Переулок закончился развилкой. Я посмотрела по сторонам. На всём протяжении цемент, кирпич и металл. Давно забытые указатели висели на ржавых болтах – «ХИМЧИСТКА СВОНА», «ИНСТРУМЕНТЫ ФРИДМАНА», «МАГАЗИН КОВРОВ». Дорога влево манила сильнее, я пошла туда, радуясь возможности идти дальше. Я замедлила шаг и подняла голову. В воздухе что-то было. Запах. Вначале он был еле различим. Я подумала, что рядом может быть парк голограмм, но запах исходил не от искусственных деревьев или цветов. Я принюхалась и позволила своему носу вести себя.
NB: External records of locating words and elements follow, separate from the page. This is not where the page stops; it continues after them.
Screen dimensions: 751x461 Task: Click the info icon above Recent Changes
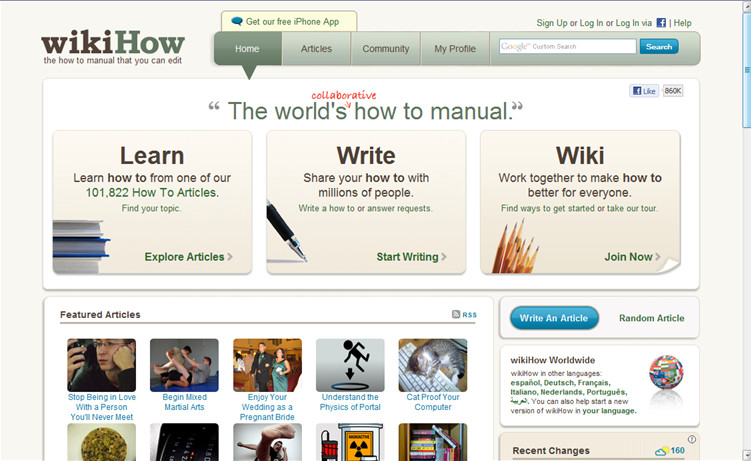point(692,439)
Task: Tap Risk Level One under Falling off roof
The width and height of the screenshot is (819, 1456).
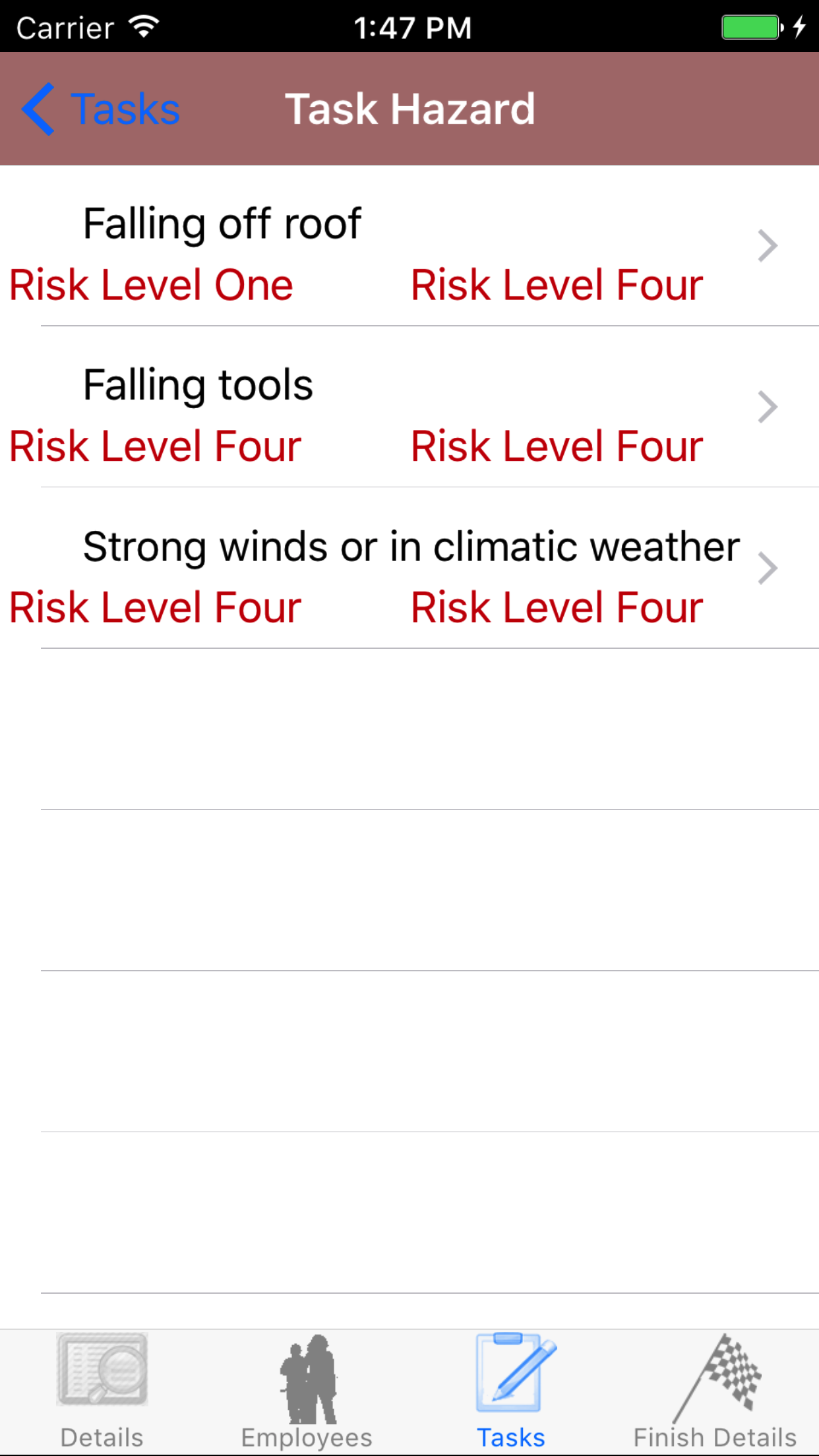Action: [151, 285]
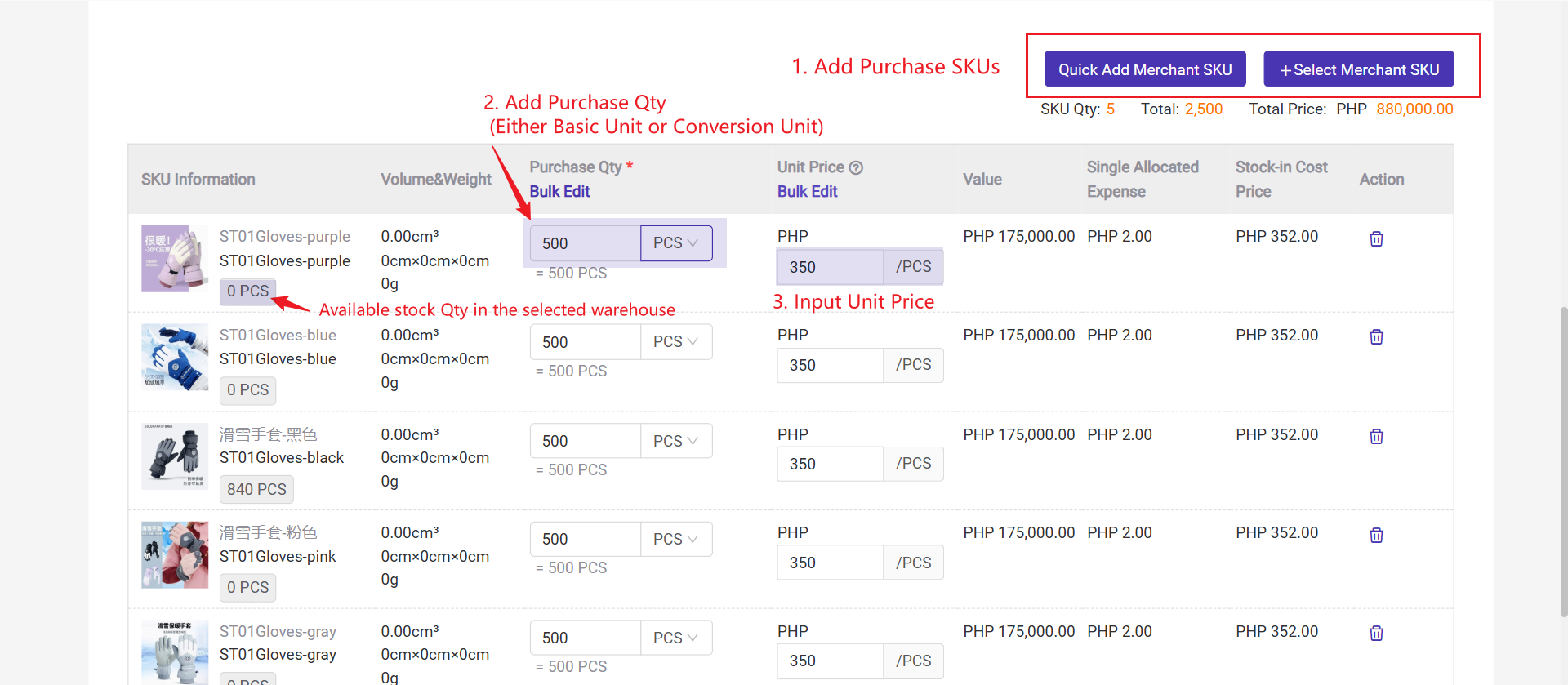Click purchase quantity field for ST01Gloves-purple

point(585,243)
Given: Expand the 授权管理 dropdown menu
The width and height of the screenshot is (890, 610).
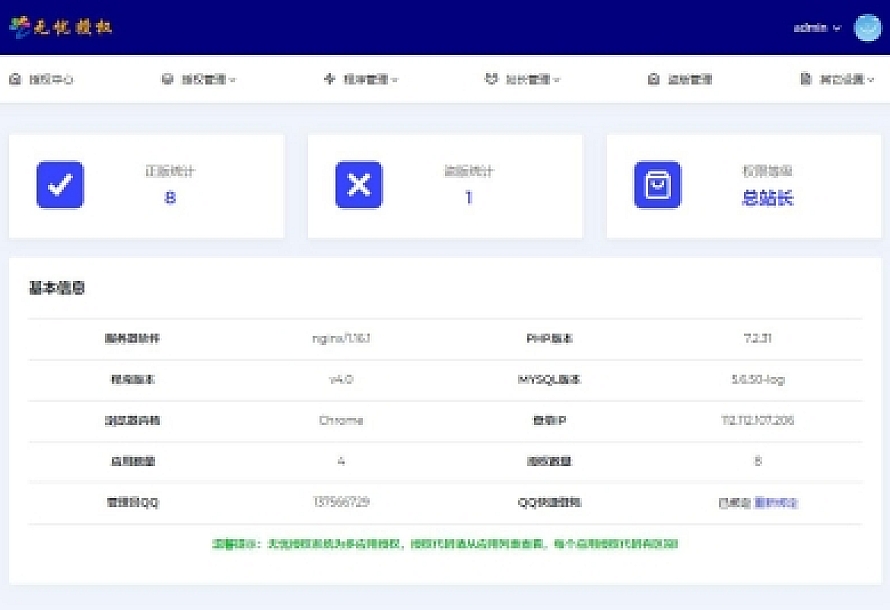Looking at the screenshot, I should pos(207,79).
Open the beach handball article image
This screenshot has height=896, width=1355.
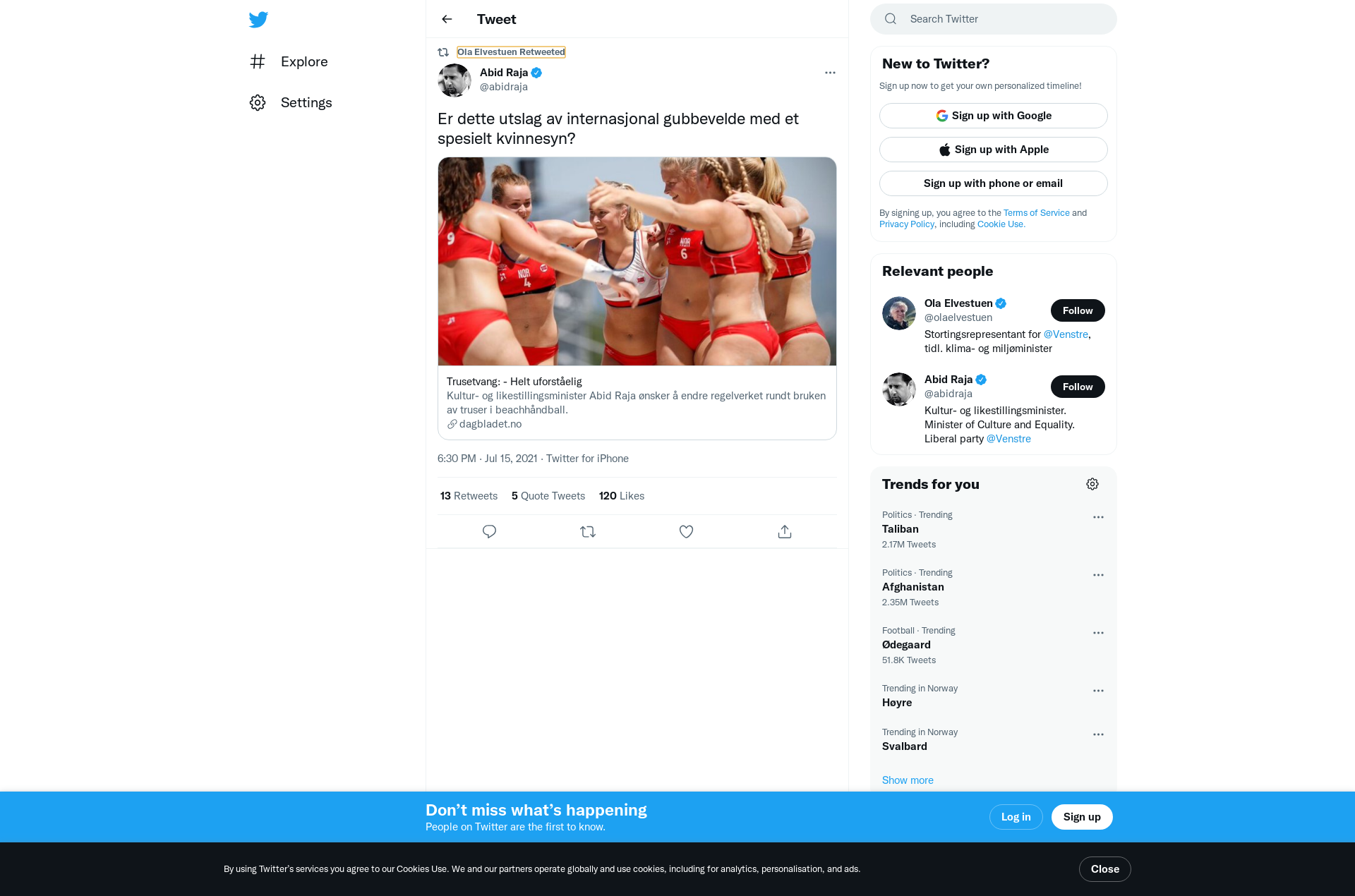(637, 261)
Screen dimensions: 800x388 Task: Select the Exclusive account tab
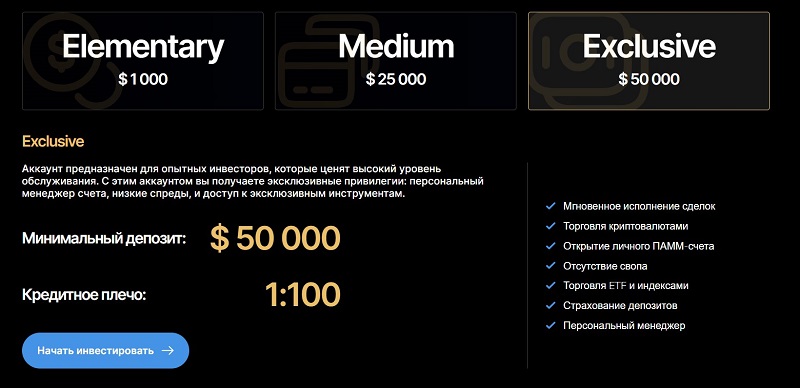649,61
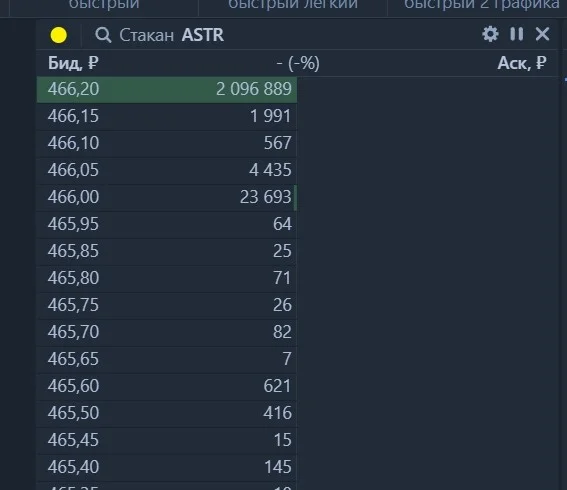567x490 pixels.
Task: Select the 465,40 bid row
Action: [167, 467]
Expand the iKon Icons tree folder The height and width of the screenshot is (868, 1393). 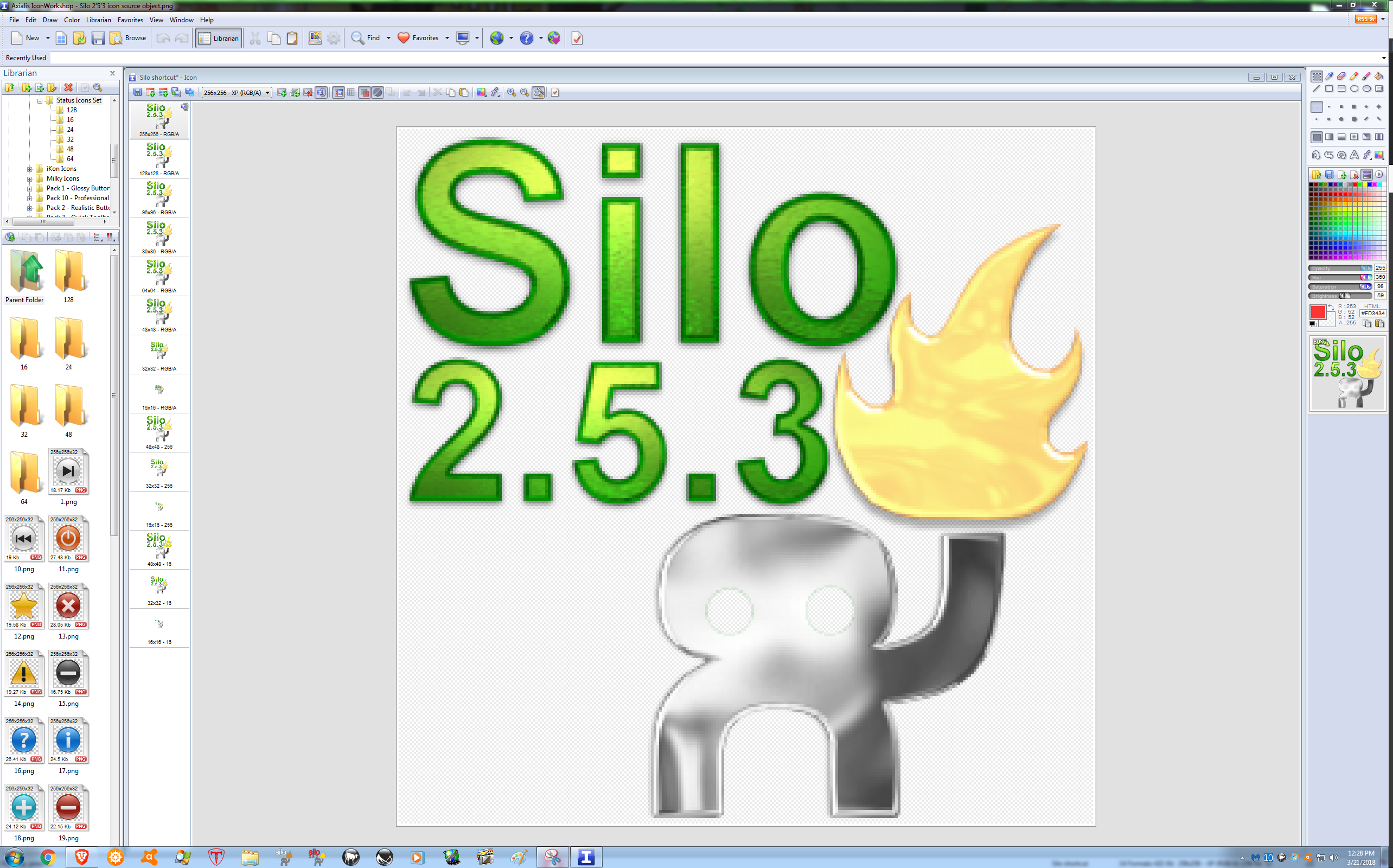click(29, 169)
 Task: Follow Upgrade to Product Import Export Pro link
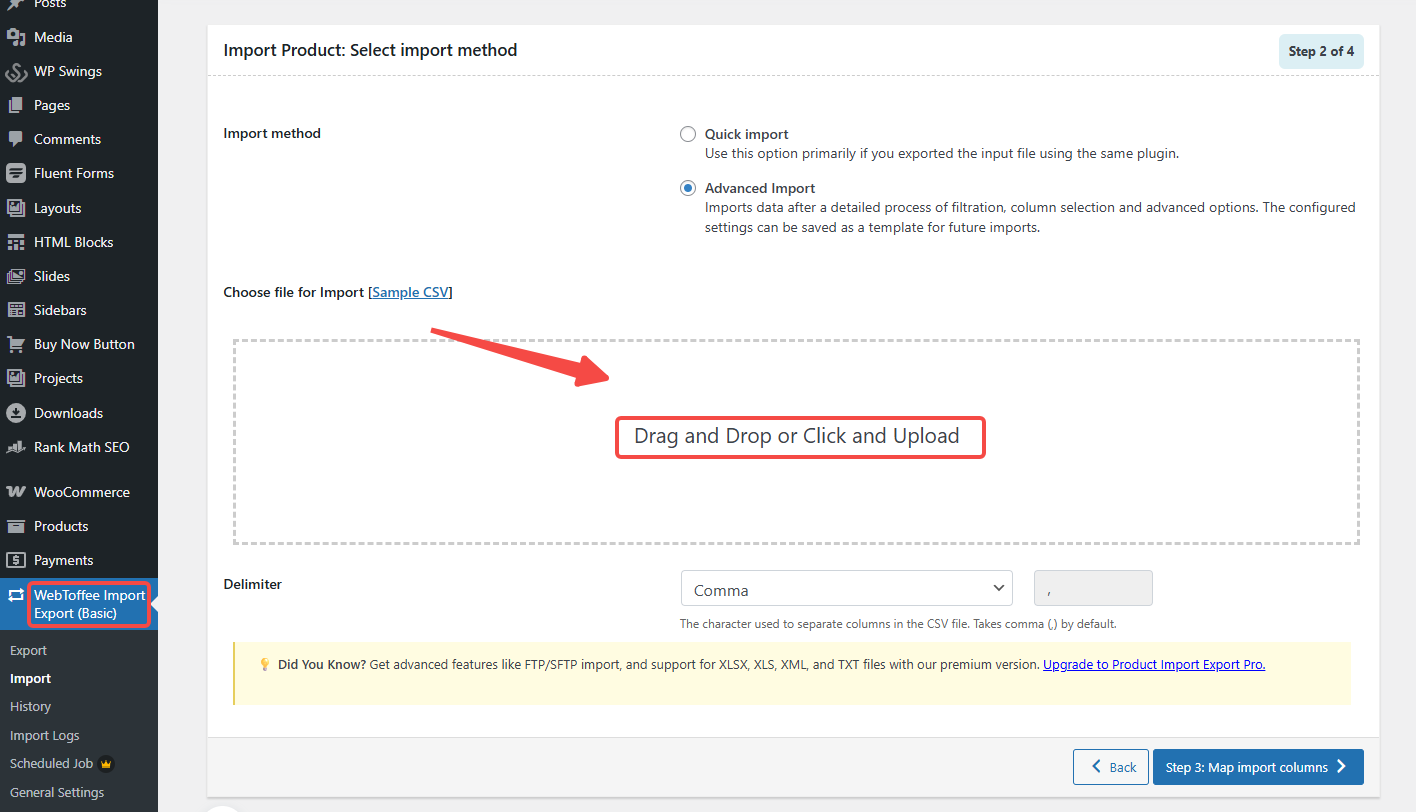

Запах становился сильнее. Я увидела серебристый свет, пробивающийся из-под двери по правой стороне улицы. Я не думала, что здесь может кто-нибудь жить, и, разумеется, нет никаких торговых точек. Над дверью я заметила выцветшую красную надпись «АРОМАТЫ». Я предположила, что это могла быть лаборатория или производство, но почему так далеко от промышленного центра? Я на цыпочках подобралась к двери, которая была слегка приоткрыта. Сейчас запах полностью окутывал меня. Он был сложным с лёгкой цветочной примесью (похожий на неуловимый аромат, который я почувствовала во сне), слоистый густой запах, который потянул меня вперед. Я хотела приблизиться, найти его источник, оказаться настолько близко, чтобы можно было испить его. Желание было таким сильным, что я скользнула пальцами в приоткрытую дверь, потянула и открыла её. Свет опалил меня, когда я вошла. Затем мой желудок издал самый безумный, громкий и ужасный шум, который я когда-либо слышала. Он рычал, выл, урчал как гигантская воронка, всасывающая внутрь всё, что только возможно. Я сжалась, схватившись за живот, чтобы остановить это.

Я услышала грохот и какой-то скрежет. – Здесь кто-нибудь есть? – позвала я, до смерти испуганная тем, что меня мог кто-нибудь услышать. Я всмотрелась в то, что приняла за лабораторию. В центре стоял длинный стол из нержавеющей стали, который отделял меня от парня примерно моего возраста, запутавшегося в ножках перевёрнутого табурета. Я готова была провалиться. Я была смущена сильнее, чем когда-либо в жизни. Я буквально ошеломила этого парня своей ненормальностью.

– Прости, сказала я. – Не хотела испугать тебя.

Он выпутался из стула, поднялся на ноги и почти присел за столом, будто готовясь к нападению – Я увидела свет, и ещё здесь был этот запах и....

– Чего ты хочешь? – прорычал он. Его глаза были такие же темные, как и волосы, а одежда была зелёного и коричневого цвета, как у дерева.

– Ничего, правда, я просто гуляла....

На столе между нами я увидела книги, настоящие книги с бумажными страницами. Некоторые были раскрыты как веер. Другие сложены стопками по четыре-пять штук.

– С тобой кто-нибудь есть? – спросил он, все ещё подозрительно осматривая меня и сжимая кулаки.

– Никого. – Отвечаю я, и только теперь чувствую страх. Могут ли ещё сохраниться опасные люди, о которых мне рассказывала бабушка? Я сунула руку в карман к своему Гизмо.

– Что ты делаешь? – спросил он.

Я вытащила свой Гизмо, чтобы он знал, что я могу вызвать помощь.

– Не смей! – закричал он, указывая на Гизмо в моей руке. Затем его голос смягчился. – Пожалуйста.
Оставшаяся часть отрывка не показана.